In questo scenario il Sud sembra non godere, nuovamente, di un ruolo di primo piano. 

Appare incoerente che il piano di utilizzo del Recovery fund, approvato dalla Camera nella seduta del 13 ottobre, nella quale si individua come prioritaria la  prospettiva di trasformare il Mezzogiorno in una grande piattaforma capace di rappresentare il vero “porto dell’Europa”, sia scomparso nella bozza del piano circolata in cui, nel generico capitolo “parità di genere, coesione sociale e territoriale”, troviamo un paragrafo finanziario del tutto inadeguato all’obiettivo dichiarato.

Nel Mezzogiorno le infrastrutture sono una missione strategica per una vera svolta. La deriva regionalista può essere un limite per la gestione delle risorse?

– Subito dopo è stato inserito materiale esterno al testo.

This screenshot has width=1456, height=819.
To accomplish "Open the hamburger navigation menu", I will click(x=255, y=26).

Gli investimenti nel Mezzogiorno non possono essere solo una posta del piano, peraltro del tutto inadeguata, né tantomeno ritenersi assorbiti dalle linee di intervento generali che riguardano la digitalizzazione e l’ambiente, che hanno carattere orizzontale e riguarderanno tutto il territorio nazionale, né soddisfatti dal finanziamento di opere già in corso, come ad esempio l’alta capacità ferroviaria Napoli-Bari, imprimendo alle risorse un carattere sostitutivo e non aggiuntivo, come si è finora fatto per i fondi strutturali europei con i risultati che conosciamo. E tanto meno può risolversi in un mero trasferimento di risorse alle singole regioni come enti di gestione, che ha rappresentato il limite e la causa della deriva regionalista, emersa prepotentemente durante la pandemia. L’infrastrutturazione del Mezzogiorno deve essere una missione strategica di un piano complessivo che coordini i fondi del bilancio europeo e del Recovery plan e quelli nazionali inseriti nella legge di bilancio.

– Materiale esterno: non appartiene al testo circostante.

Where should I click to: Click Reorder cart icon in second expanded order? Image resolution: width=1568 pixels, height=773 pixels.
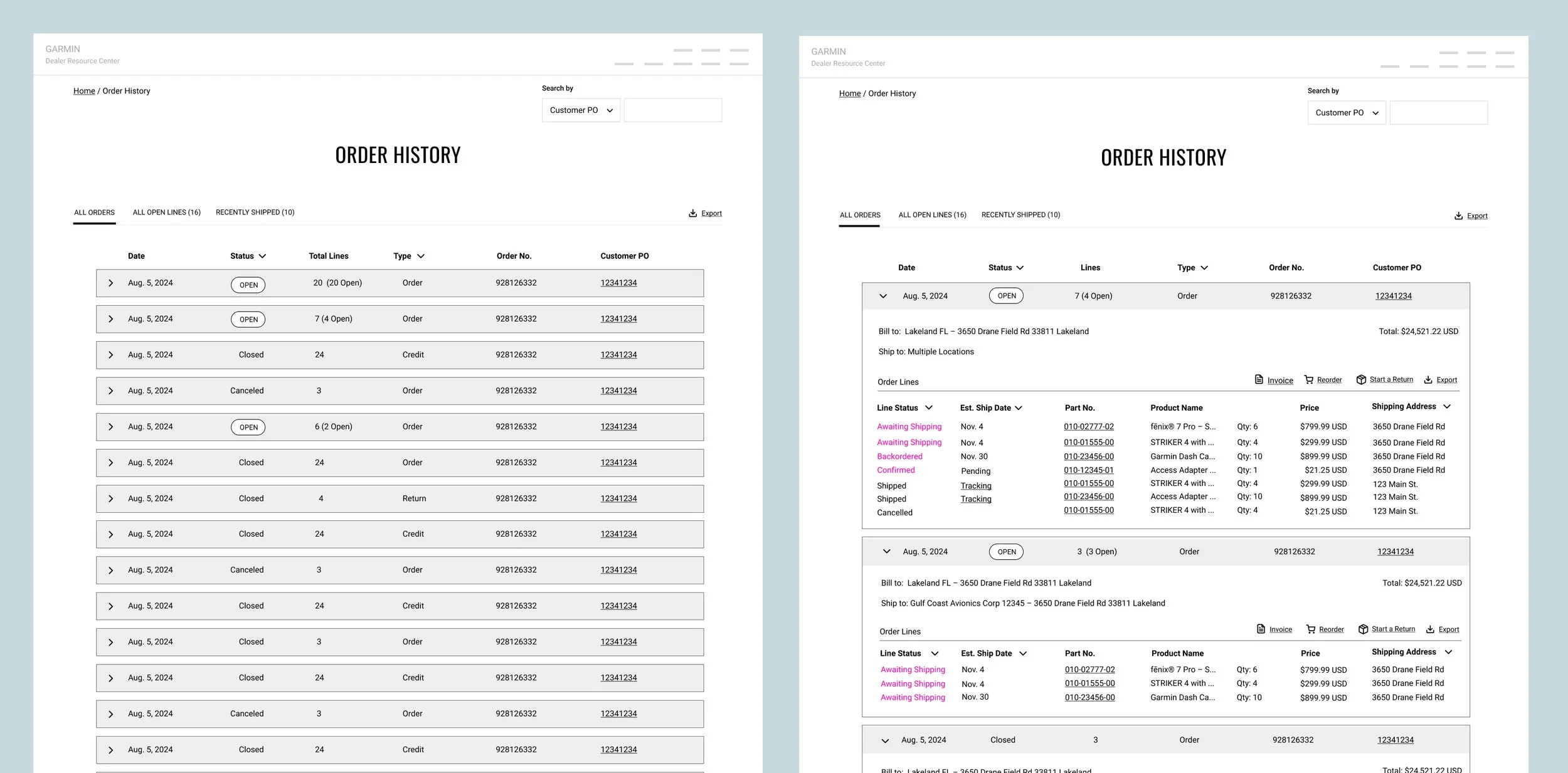(x=1311, y=629)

Per il Sud oggi c’è un’occasione storica  da non sprecare…

Il Consiglio europeo del primo trimestre del 2021 si appresta  a varare un nuovo “Piano di vicinato meridionale”, che riconosce la centralità  del Mare Nostrum nella prospettiva socio economica del continente finora sbilanciata verso Est: un’occasione storica per il Sud, per l’Italia, per l’Europa.